In some cases, the lack of lyricism (or on the flip side, the occasional solid verse by the standout featured artists), distracts you from what you should be focusing on during an album released by a producer – the beats. Unfortunately for Mulatto Patriot, at times when the listener does focus on the instrumental at hand, they may be left underwhelmed. One of the tracks that features strictly an MP beat is “Dangerously Sexy.” Disappointingly it comes off feeling uninspired, and sounding damn near identical to the beat Cormega used for “American Beauty,” with just a few simplistic additions. A bit more originality, creativity, and complexity could have livened the track, and pushed for individualized sound.

However, amidst mundane points in Sonic Visuals, there are some glimmers of hope. Mulatto Patriot‘s instrumental skills get a chance to shine on the laid-back “Promontory Point.” The piano-heavy beat presents itself as the perfect thing to listen to at home on a rainy day to put you in a state of reflection. “They Don’t Know” featuring Pumpkinhead, Ka Di, Prosper Jones, and Mena, is an expansive track, designed for the open-road, while many Hip Hop records seem designed strictly for the iPod. While Pumpkinhead dares listeners to prove him wrong with lines such as “I got a flow that adapts to the boom and the baps, so I never flow the same on any two tracks,” heads will be nodding in unison with the chill vibes of the Mulatto Patriot beat.

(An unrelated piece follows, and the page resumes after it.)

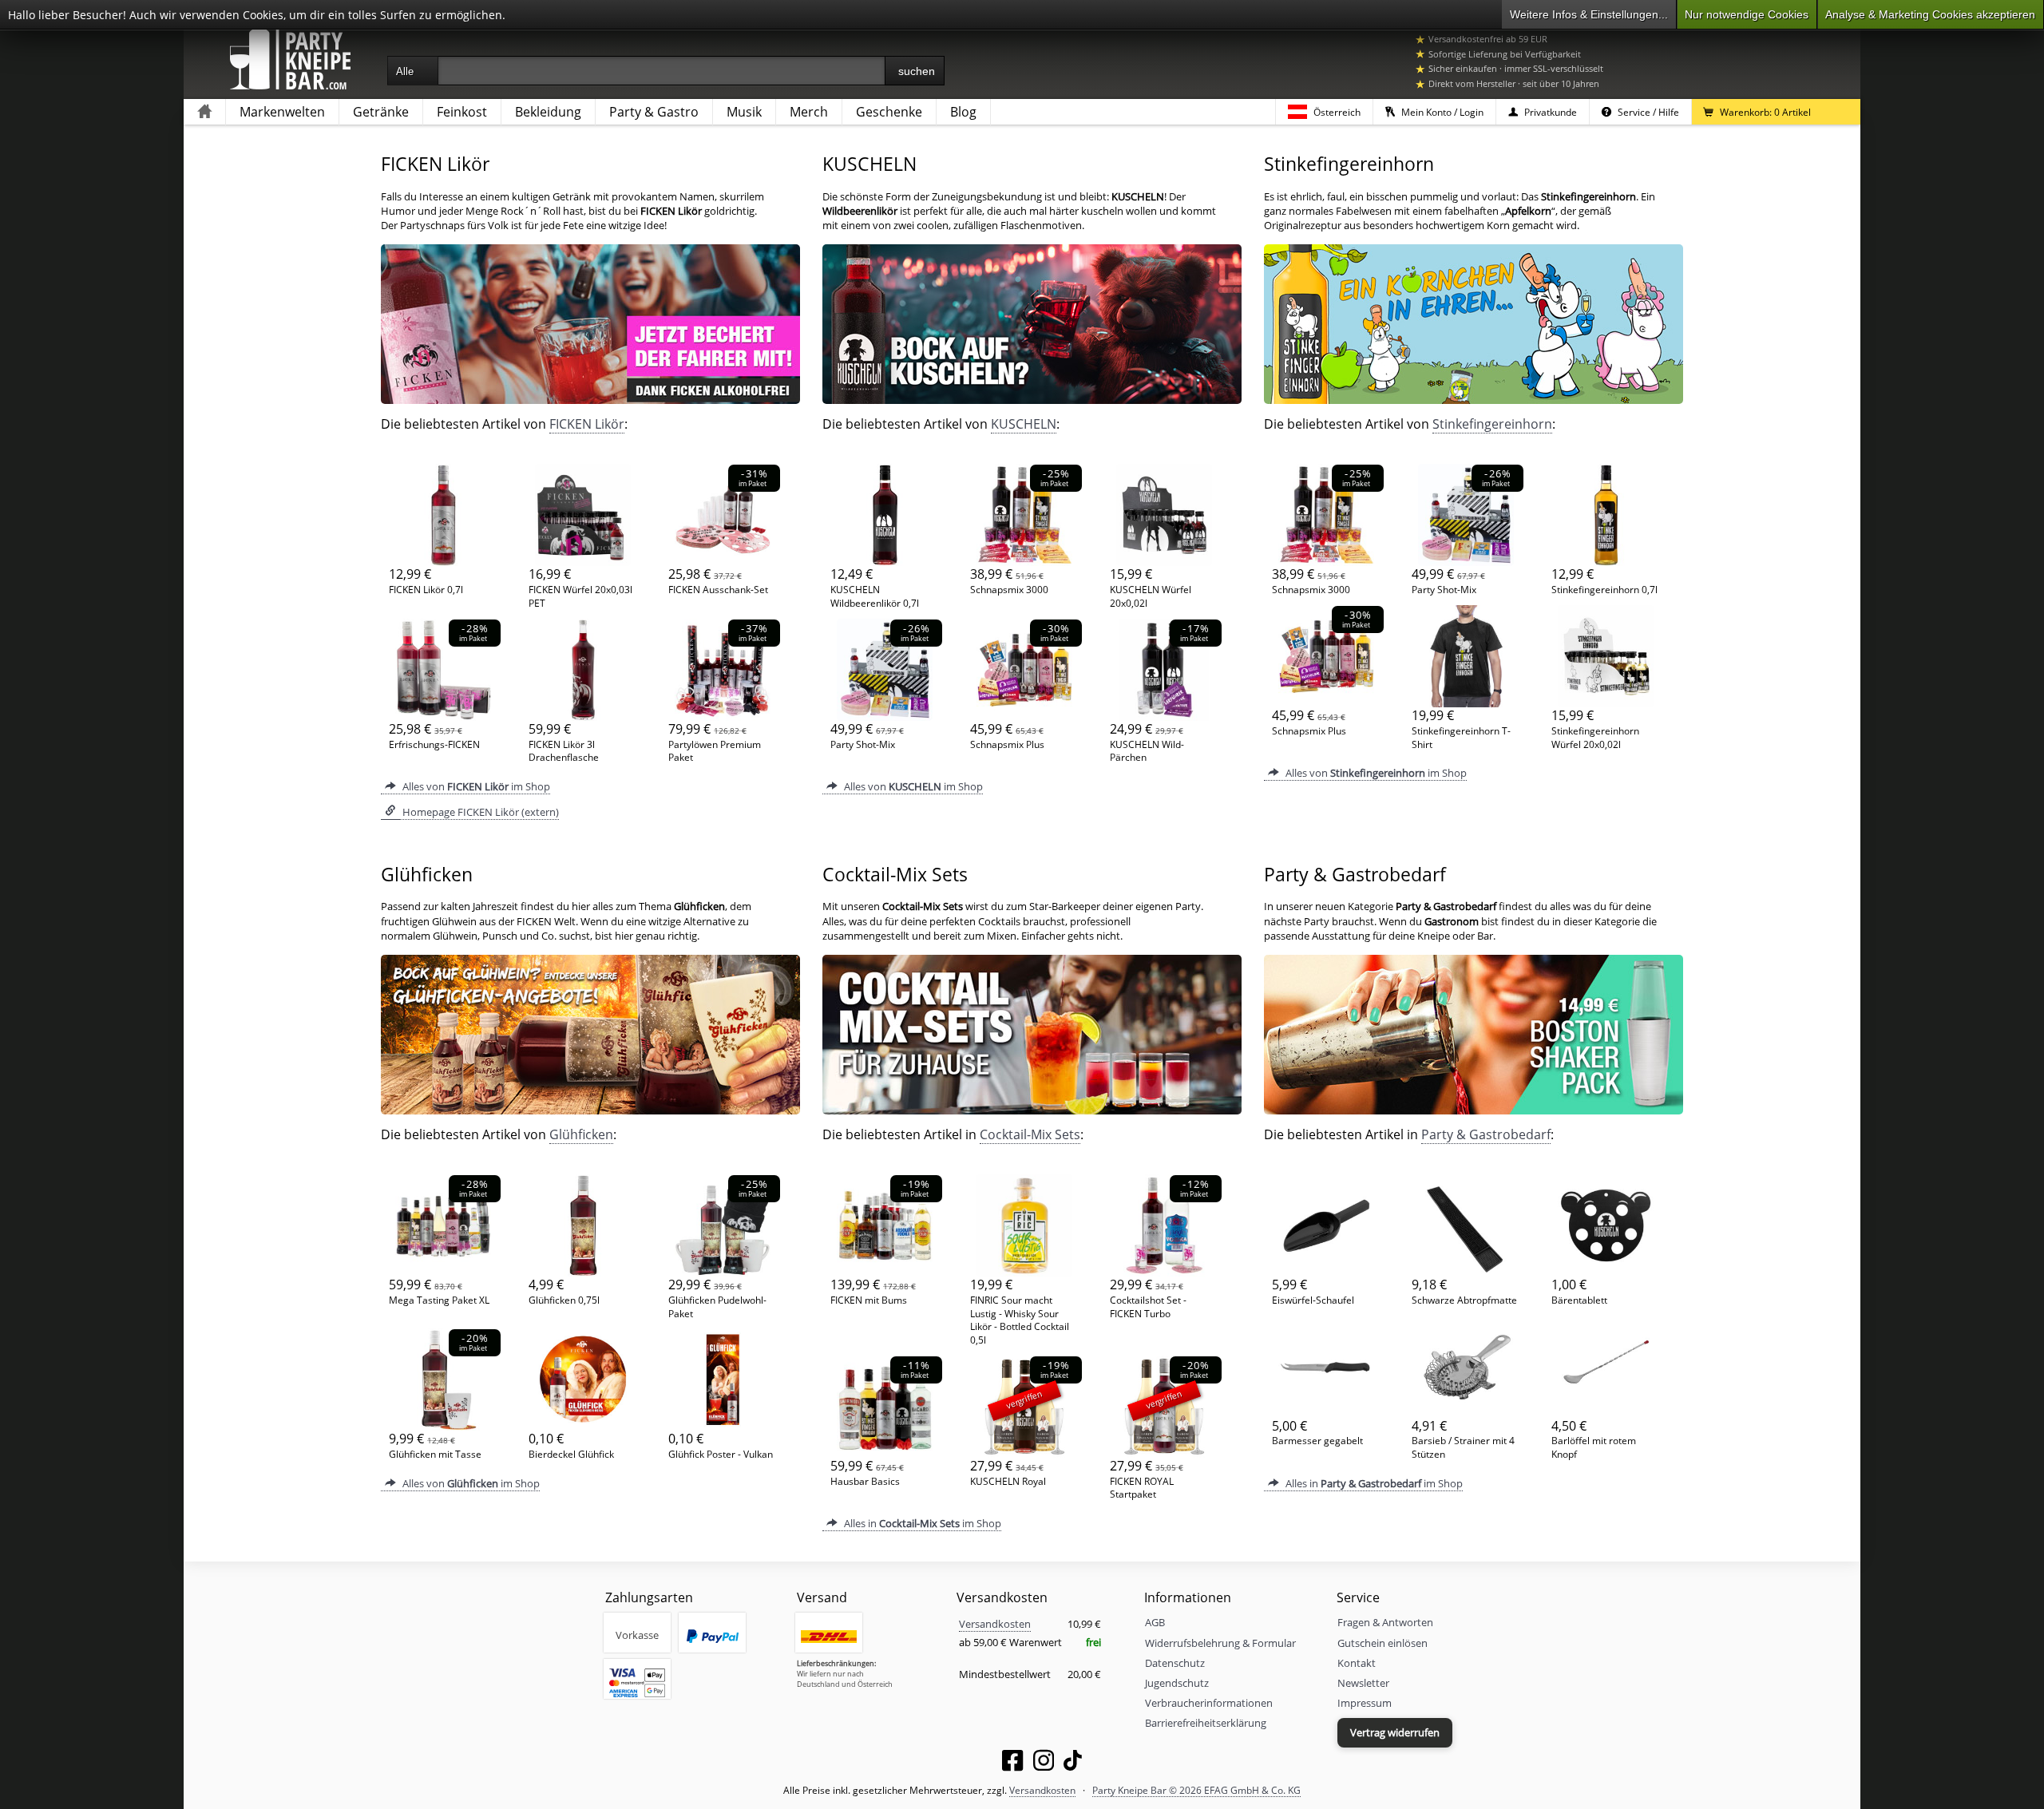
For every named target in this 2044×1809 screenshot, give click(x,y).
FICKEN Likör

Despite an incredibly strong and obvious respect for Chicago and its music scene that shines through Mulatto Patriot‘s music, Sonic Visuals still ends up being more of a disappointment than a triumph. The potential for a solid release was there, but with a level of lyricism that wasn’t up to par with the powerhouses that many have come to know and love from Chicago, and beats that could have benefitted from having a couple more hours of work dedicated to them, the potential didn’t grow into the satisfying product that it could have been.